### WHAT YOU SHOULD DO
Find every line in the items below that contains the string "Open", matching case exactly, and copy each of those lines in full.

### DATA ENTRIES

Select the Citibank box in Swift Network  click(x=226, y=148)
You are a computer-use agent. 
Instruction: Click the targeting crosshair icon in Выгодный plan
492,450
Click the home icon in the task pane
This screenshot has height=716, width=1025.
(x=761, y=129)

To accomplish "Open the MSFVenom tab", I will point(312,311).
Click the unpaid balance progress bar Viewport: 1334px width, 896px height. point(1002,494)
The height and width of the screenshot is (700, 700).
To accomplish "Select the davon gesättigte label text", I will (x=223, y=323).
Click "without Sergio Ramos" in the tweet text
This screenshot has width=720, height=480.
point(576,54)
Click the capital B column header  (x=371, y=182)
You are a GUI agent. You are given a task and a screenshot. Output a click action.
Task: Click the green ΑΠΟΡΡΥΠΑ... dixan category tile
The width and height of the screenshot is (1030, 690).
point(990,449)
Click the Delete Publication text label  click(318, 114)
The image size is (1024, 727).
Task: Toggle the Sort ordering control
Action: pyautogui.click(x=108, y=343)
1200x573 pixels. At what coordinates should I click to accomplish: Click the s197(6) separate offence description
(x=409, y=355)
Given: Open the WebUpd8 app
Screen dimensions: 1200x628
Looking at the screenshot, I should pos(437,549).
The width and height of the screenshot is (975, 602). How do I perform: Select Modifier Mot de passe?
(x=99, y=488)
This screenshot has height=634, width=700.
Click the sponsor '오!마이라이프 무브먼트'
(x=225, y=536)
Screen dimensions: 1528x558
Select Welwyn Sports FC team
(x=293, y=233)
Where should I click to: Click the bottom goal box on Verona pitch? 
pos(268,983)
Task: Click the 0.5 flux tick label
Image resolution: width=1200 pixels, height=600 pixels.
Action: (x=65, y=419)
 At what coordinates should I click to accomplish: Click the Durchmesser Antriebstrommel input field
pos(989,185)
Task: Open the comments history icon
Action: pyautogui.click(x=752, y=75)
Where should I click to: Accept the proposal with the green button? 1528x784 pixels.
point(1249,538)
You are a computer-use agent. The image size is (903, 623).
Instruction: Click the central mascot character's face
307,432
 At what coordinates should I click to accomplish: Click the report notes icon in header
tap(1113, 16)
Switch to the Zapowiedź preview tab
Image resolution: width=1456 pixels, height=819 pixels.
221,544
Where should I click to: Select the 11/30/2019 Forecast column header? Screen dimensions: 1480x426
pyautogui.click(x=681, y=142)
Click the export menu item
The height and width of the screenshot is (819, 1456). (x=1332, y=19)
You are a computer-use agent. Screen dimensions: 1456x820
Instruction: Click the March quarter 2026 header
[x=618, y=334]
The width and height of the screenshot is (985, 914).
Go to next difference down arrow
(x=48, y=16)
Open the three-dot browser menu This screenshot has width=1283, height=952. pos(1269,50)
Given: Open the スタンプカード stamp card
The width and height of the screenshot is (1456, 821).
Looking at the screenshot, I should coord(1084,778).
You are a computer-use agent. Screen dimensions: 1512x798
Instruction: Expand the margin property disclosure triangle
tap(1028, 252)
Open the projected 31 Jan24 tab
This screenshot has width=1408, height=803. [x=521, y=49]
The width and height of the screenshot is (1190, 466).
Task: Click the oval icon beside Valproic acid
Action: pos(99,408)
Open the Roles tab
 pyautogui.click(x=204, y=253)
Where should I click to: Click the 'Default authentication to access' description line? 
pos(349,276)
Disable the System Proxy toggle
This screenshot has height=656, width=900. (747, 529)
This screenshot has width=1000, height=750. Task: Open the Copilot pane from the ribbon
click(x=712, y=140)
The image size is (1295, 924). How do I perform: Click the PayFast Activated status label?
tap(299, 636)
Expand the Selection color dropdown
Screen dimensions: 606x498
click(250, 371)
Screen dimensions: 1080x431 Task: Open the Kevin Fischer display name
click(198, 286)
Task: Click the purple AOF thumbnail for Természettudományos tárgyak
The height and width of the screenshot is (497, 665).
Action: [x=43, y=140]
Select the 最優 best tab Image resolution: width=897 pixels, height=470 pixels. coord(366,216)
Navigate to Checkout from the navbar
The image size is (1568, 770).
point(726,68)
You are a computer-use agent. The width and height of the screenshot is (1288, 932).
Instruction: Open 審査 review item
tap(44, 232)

### RESULT BELOW
To accomplish "Open the MSFVenom tab", I will point(312,311).
Given: Open the WebUpd8 app
Task: Open the comments history icon
Open the three-dot browser menu This screenshot has width=1283, height=952. pos(1269,50)
Given: Open the スタンプカード stamp card
Open the projected 31 Jan24 tab
Open the Roles tab
This screenshot has width=1000, height=750. Task: Open the Copilot pane from the ribbon
Screen dimensions: 1080x431 Task: Open the Kevin Fischer display name
Instruction: Open 審査 review item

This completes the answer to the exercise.